Towards a Better Prediction of Peak Concentration, Volume of Distribution, and Half-life After Oral Drug Administration in Man, Using Allometry

It is imperative that new drugs demonstrate adequate pharmacokinetic properties, allowing an optimal safety margin and convenient dosing regimens in clinical practice, which then lead to better patient compliance. Such pharmacokinetic properties include suitable peak (maximum) plasma drug concentration (Cmax), area under the plasma concentration-time curve (AUC) and a suitable half-life t(½). The Cmax and t(½) following oral drug administration are functions of the oral clearance (CL/F) and apparent volume of distribution during the terminal phase by the oral route (V(z)/F), each of which may be predicted and combined to estimate Cmax and t(½). Allometric scaling is a widely used methodology in the pharmaceutical industry to predict human pharmacokinetic parameters such as clearance and volume of distribution. In our previous published work, we have evaluated the use of allometry for prediction of CL/F and AUC. In this paper we describe the evaluation of different allometric scaling approaches for the prediction of Cmax, V(z)/F and t(½) after oral drug administration in man.

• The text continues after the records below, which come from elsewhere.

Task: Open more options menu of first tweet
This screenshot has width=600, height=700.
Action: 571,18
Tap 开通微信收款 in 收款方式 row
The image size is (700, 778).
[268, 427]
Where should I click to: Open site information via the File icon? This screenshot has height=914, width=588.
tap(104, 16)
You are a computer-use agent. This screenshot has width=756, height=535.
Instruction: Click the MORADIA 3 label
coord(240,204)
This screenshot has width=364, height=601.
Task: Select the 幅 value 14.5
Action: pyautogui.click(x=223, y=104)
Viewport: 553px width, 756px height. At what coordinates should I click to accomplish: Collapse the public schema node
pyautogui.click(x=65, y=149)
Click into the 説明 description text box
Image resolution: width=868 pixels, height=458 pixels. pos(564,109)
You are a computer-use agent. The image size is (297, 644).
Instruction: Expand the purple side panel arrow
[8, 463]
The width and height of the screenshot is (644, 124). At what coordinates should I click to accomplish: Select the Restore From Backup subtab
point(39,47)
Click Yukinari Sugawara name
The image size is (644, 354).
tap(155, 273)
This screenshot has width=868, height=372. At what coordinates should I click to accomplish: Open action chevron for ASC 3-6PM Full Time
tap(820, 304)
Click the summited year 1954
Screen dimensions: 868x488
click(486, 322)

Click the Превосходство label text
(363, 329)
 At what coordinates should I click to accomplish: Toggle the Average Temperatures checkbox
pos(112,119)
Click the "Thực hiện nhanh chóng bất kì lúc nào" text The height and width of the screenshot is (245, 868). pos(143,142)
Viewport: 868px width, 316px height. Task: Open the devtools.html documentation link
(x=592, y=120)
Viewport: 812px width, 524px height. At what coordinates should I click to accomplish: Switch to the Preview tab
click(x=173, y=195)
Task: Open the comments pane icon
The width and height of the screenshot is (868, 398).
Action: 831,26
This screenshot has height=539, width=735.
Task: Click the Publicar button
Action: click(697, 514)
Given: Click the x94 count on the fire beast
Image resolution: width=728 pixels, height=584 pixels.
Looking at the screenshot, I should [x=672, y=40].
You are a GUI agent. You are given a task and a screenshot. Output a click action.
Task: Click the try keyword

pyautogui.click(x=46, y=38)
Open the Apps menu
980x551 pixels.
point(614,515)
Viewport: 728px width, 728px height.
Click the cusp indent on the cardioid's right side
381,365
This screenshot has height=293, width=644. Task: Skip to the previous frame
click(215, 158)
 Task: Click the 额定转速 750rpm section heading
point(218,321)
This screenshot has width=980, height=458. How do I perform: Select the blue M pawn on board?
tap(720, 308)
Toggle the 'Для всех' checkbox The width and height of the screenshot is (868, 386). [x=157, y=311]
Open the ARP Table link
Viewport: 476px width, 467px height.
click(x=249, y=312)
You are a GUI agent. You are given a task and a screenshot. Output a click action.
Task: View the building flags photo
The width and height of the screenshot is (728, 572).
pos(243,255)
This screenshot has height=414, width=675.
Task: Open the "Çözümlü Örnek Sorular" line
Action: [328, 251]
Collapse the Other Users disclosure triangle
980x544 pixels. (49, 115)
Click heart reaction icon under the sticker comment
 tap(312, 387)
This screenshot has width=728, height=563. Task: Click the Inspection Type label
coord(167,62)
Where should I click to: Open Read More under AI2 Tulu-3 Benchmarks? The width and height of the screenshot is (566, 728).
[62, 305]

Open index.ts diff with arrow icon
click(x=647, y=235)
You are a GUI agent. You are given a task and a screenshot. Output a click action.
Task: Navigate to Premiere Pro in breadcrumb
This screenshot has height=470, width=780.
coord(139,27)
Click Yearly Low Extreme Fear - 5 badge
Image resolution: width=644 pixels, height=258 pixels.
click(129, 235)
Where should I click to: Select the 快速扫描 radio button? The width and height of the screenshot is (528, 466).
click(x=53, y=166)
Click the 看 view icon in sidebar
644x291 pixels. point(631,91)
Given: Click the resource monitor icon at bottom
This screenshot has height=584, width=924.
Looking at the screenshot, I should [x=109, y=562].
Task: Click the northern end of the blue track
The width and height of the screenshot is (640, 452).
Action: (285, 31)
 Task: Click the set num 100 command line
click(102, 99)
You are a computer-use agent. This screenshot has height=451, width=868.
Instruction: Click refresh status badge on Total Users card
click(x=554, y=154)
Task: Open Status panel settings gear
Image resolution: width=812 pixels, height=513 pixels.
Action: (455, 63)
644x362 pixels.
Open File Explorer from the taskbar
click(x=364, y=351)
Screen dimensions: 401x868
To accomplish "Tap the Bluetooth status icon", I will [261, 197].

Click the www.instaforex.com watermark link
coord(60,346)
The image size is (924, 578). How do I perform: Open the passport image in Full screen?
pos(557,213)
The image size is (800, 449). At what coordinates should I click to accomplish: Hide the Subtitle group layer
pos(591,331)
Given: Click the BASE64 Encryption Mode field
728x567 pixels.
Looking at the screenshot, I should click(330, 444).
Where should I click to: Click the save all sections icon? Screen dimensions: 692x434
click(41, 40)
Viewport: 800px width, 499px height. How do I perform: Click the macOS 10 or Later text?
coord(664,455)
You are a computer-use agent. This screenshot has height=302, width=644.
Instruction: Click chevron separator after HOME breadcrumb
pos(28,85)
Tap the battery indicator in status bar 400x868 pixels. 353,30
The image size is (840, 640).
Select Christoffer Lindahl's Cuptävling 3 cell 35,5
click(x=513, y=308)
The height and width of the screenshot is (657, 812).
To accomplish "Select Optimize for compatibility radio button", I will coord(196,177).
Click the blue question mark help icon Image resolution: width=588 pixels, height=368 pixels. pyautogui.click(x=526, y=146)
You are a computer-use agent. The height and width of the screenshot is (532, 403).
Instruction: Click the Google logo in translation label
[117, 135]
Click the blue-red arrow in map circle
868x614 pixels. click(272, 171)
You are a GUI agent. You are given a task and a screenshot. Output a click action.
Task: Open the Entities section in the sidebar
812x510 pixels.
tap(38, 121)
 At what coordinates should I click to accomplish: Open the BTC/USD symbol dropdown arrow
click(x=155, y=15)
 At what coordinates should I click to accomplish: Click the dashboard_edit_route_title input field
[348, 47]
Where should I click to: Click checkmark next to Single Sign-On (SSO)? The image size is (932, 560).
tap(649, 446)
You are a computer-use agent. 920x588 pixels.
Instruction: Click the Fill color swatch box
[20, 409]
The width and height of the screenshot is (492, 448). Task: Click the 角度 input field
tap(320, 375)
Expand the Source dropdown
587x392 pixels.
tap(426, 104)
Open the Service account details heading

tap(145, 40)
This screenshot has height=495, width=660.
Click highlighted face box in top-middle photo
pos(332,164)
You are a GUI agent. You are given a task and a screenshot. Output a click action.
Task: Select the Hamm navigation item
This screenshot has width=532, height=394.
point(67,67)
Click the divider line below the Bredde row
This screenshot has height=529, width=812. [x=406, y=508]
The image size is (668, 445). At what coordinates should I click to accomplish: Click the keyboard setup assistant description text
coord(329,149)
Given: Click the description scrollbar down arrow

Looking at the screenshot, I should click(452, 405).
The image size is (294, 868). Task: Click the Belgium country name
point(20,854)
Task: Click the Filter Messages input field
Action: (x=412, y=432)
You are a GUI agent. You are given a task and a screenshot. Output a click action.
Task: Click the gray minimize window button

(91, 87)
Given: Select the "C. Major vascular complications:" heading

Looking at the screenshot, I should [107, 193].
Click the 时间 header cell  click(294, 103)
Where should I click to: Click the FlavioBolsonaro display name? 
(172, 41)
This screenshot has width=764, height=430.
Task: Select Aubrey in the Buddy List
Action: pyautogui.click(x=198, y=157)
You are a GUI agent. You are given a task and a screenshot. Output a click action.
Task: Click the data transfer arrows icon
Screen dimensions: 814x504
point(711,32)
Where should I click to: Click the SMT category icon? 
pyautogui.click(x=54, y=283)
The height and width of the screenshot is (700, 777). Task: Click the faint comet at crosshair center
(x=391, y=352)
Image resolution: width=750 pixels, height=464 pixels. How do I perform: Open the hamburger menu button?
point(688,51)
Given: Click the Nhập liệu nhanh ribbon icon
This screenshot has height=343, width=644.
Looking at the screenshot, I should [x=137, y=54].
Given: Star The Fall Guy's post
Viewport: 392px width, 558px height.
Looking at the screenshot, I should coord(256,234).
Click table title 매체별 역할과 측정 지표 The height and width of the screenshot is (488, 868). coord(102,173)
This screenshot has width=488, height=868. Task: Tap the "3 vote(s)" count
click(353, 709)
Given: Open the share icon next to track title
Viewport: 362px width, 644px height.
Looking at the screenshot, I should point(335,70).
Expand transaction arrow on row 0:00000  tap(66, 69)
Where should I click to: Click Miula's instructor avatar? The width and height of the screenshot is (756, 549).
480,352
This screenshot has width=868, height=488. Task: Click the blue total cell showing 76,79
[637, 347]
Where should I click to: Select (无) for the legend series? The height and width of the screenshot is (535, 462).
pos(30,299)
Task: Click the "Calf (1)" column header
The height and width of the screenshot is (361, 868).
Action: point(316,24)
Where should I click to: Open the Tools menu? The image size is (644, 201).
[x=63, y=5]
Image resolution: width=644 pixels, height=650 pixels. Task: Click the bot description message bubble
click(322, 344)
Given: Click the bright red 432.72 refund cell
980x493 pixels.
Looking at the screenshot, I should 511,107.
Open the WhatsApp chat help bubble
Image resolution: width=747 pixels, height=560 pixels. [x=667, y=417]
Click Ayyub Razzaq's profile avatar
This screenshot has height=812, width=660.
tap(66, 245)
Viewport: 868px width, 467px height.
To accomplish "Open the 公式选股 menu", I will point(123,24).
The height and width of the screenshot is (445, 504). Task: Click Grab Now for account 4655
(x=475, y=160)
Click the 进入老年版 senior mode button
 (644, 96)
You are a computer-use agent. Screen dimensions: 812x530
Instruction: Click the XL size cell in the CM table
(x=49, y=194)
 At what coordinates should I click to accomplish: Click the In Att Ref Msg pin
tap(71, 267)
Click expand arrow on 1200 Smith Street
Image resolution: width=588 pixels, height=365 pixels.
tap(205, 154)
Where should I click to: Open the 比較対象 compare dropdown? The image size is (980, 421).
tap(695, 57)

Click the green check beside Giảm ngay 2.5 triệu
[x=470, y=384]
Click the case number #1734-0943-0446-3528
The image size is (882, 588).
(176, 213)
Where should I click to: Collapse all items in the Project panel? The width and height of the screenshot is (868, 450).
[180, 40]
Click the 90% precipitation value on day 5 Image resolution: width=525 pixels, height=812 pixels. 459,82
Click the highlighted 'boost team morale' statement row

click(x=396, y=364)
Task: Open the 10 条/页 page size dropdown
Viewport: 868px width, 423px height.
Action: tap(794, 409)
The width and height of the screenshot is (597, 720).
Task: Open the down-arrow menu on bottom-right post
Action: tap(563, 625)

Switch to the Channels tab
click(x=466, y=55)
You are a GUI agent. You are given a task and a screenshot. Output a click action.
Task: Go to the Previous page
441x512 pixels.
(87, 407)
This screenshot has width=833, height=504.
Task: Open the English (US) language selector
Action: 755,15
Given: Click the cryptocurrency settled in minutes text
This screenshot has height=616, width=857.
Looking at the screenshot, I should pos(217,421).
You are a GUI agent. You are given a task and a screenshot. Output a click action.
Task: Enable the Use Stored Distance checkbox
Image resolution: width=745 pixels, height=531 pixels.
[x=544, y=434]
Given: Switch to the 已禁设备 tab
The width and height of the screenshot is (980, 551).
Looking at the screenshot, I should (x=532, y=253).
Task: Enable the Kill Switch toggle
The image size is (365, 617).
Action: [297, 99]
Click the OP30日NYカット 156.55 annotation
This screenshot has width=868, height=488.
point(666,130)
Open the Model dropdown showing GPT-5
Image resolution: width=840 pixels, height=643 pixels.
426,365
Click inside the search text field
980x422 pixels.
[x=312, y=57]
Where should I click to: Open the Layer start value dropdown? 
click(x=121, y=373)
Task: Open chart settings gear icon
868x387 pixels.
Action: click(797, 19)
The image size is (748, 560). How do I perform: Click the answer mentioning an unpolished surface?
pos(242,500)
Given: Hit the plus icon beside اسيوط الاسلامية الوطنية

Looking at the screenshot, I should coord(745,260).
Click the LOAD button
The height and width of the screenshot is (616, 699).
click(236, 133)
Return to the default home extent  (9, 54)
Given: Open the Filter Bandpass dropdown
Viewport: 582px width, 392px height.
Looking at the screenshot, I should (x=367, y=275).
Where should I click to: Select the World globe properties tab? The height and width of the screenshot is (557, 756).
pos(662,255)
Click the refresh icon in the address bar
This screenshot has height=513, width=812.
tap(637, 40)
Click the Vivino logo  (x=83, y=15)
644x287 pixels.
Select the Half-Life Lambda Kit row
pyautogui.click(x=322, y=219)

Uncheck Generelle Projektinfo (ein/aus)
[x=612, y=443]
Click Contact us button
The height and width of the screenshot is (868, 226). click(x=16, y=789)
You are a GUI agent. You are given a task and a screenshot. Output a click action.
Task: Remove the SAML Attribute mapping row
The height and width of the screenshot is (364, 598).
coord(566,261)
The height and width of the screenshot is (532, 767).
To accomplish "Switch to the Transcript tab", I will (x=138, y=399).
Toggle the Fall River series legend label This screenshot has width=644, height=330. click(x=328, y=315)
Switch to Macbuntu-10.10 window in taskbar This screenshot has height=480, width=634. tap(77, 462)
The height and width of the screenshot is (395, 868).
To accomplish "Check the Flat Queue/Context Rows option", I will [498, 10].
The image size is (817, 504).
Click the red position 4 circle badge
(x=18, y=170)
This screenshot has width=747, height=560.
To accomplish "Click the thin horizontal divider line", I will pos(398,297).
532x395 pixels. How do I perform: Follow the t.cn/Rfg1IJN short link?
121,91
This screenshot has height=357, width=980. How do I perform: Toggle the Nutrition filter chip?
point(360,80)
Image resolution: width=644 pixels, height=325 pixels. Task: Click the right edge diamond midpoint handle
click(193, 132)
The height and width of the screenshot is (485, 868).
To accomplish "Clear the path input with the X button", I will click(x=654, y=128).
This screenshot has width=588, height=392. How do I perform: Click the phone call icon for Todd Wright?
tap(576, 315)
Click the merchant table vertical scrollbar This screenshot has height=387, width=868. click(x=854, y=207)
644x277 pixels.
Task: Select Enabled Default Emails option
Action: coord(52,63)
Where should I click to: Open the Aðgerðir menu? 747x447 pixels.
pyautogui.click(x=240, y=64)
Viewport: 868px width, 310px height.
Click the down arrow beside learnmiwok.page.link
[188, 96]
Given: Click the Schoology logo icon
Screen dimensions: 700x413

Twenty-nine compounds developed at Janssen Research and Development (a division of Janssen Pharmaceutica NV), covering a wide range of physicochemical and pharmacokinetic properties, were selected. The Cmax following oral dosing of a compound was predicted using (i) simple allometry alone; (ii) simple allometry along with correction factors such as plasma protein binding (PPB), maximum life-span potential or brain weight (reverse rule of exponents, unbound Cmax approach); and (iii) an indirect approach using allometrically predicted CL/F and V(z)/F and absorption rate constant (k(a)). The k(a) was estimated from (i) in vivo pharmacokinetic experiments in preclinical species; and (ii) predicted effective permeability in man (P(eff)), using a Caco-2 permeability assay. The V(z)/F was predicted using allometric scaling with or without PPB correction. The t(½). was estimated from the allometrically predicted parameters CL/F and V(z)/F. Predictions were deemed adequate when errors were within a 2-fold range.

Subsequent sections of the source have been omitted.